Foto: Brunno Covello/Arquivo Gazeta do Povo (Foto: )

Dizem nas rodas da malandragem que o princípio da sabedoria seria sabermos reconhecer nossos próprios limites. Faz sentido.

Eu, por exemplo, já desisti de comprar calças. Se o coração caridoso de quem me ama não me comprar um par de calças de vez em quando – nem que seja para que eu não seja visto em público ao lado deles com um trapo que um dia já foi uma roupa –, eu estou perdido.

Minha última incursão nos terrenos da moda foi movida pelo desespero: minha mulher estava viajando, todas as minhas calças estavam furadas ou sujas, e o tempo não estava colaborando para que secassem depressa. Vesti uma calça furada e fui à luta.

Na cidade, vi uma loja grande, com miríades de caixotes enormes, transbordando de calças. Pensei “é aqui”, respirei fundo e entrei. Meus ouvidos foram imediatamente assaltados por uma música horrível, um popzinho meloso em lá maior com uma bateria eletrônica aparentemente programada por um menininho de 7 anos de idade e um baixo que não saía da mesma nota. A nota lá, é claro.

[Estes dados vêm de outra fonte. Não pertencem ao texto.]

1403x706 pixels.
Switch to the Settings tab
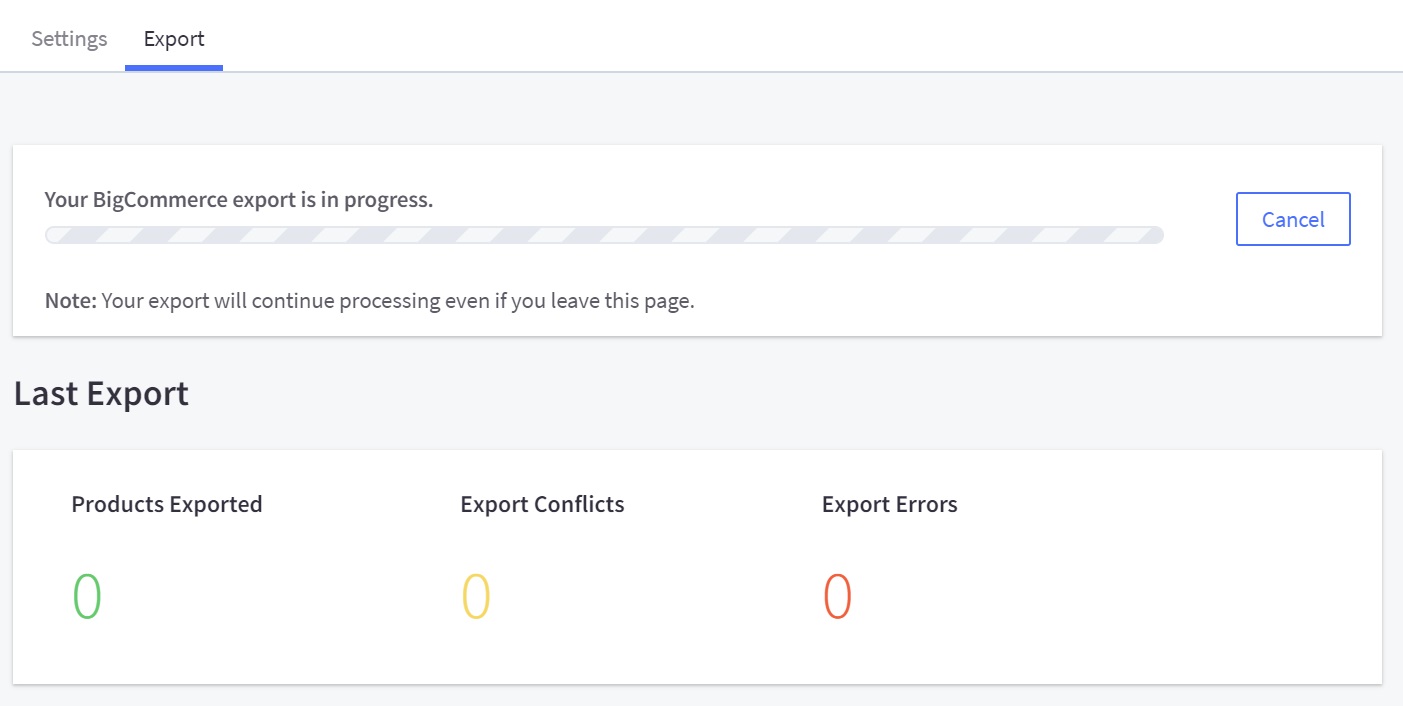[x=69, y=39]
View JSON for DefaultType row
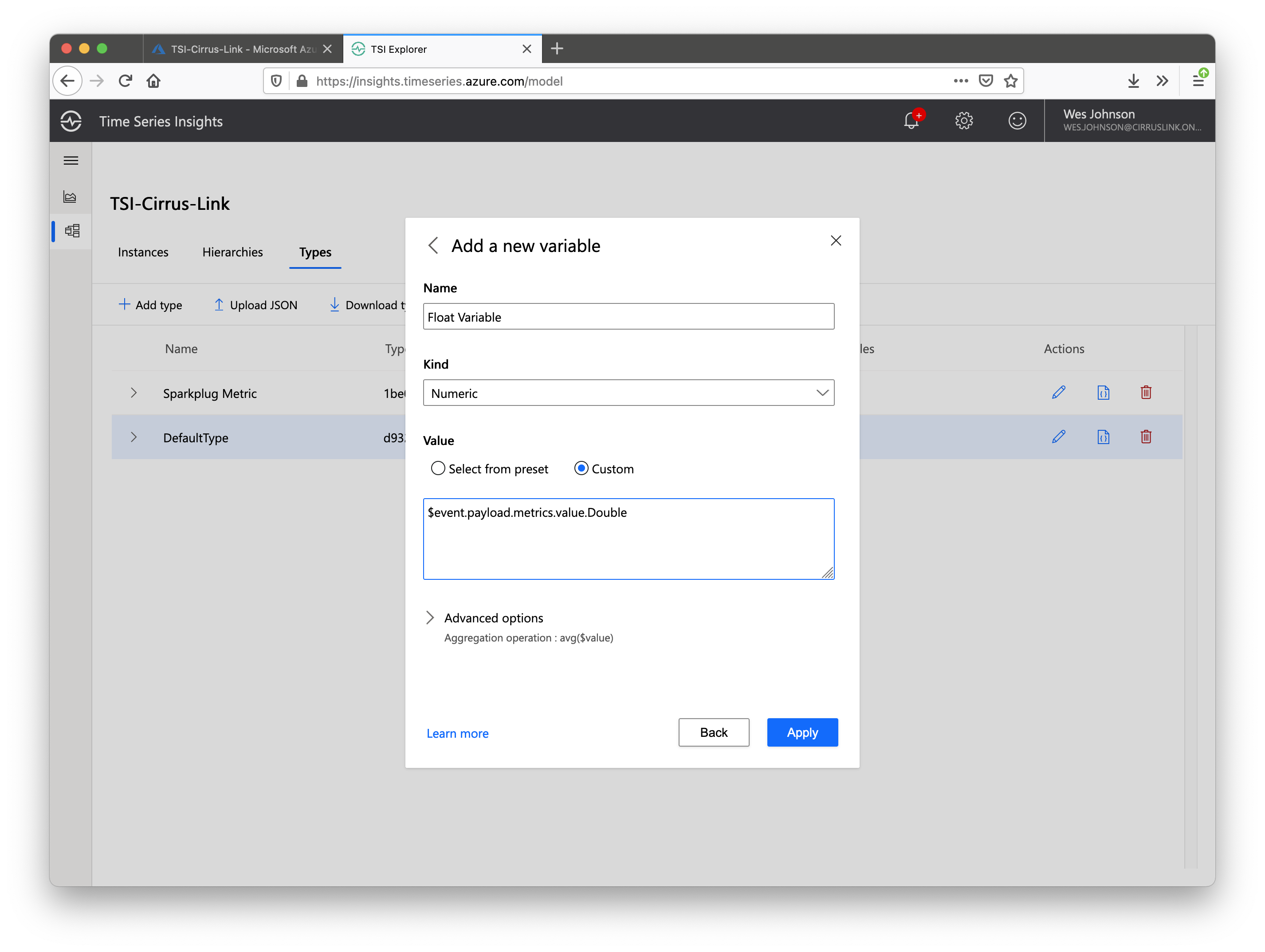Viewport: 1265px width, 952px height. [1103, 437]
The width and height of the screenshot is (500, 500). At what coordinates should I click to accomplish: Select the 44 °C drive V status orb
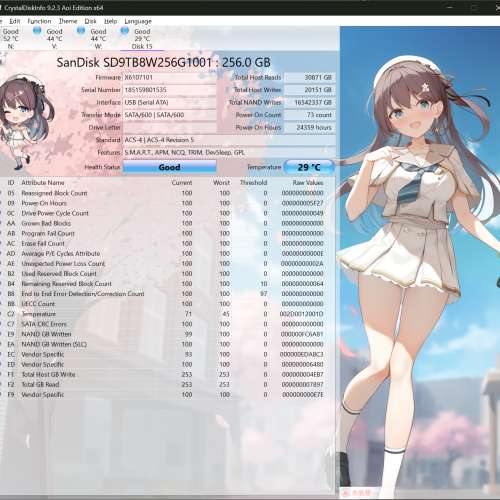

Noventa por cento da minha capacidade mental foi imediatamente perdida, ocupada que ficou tentando impedir o meu cérebro de se revoltar, entrar em pânico e me levar a sair correndo da loja, me enfiando entre os carros no trânsito e gritando “deem-me Vivaldi!, deem-me Eric Clapton!, façam a tortura parar!”

Mas não. Comecei a procurar uma calça que me servisse. Uma calça jeans, veja bem. A julgar pela quantidade de gente enrolada nesses panos azuis com que se cruza pela rua, era de se imaginar que fosse coisa fácil. Eu ia pegando cada calça daquela montanha e apoiando contra a cintura para ver se o tamanho estava mais ou menos certo. Aí apareceu uma bela vendedora, mascando chicletes ao ritmo da música, e me avisou que eu estava na seção de calças femininas. Aproveitei para pedir ajuda: onde eu encontraria uma calça que servisse em mim?

Não, moça, não sei meu número. Eu não sabia nem que eu tinha um número, veja só como são as coisas. E olha que eu sei de cor o meu CPF e minha identidade, sei até de cor o telefone que era o da minha avó quando eu era pequeno. Eu não contei isso tudo pra ela; só disse que não sabia qual é o meu número, e fiz cara de “foi mal aí”. A moça me levou carinhosamente até uma outra seção, onde pegou algumas calças, que apertou contra a minha pobre pança de chope (eu sabia que era assim!). “O seu número é tal.”

Ela me deu algumas calças, todas aparentemente iguais, mas com preços variando loucamente, para ir ao provador. Agradeci profusamente e fui.

Todas, sem exceção, me deixavam a roupa de baixo à mostra. “É a moda!”, me explicou a moça.

Desisti. Ainda bem que é mais fácil comprar esponjas de cozinha, ou minha louça nunca seria lavada direito.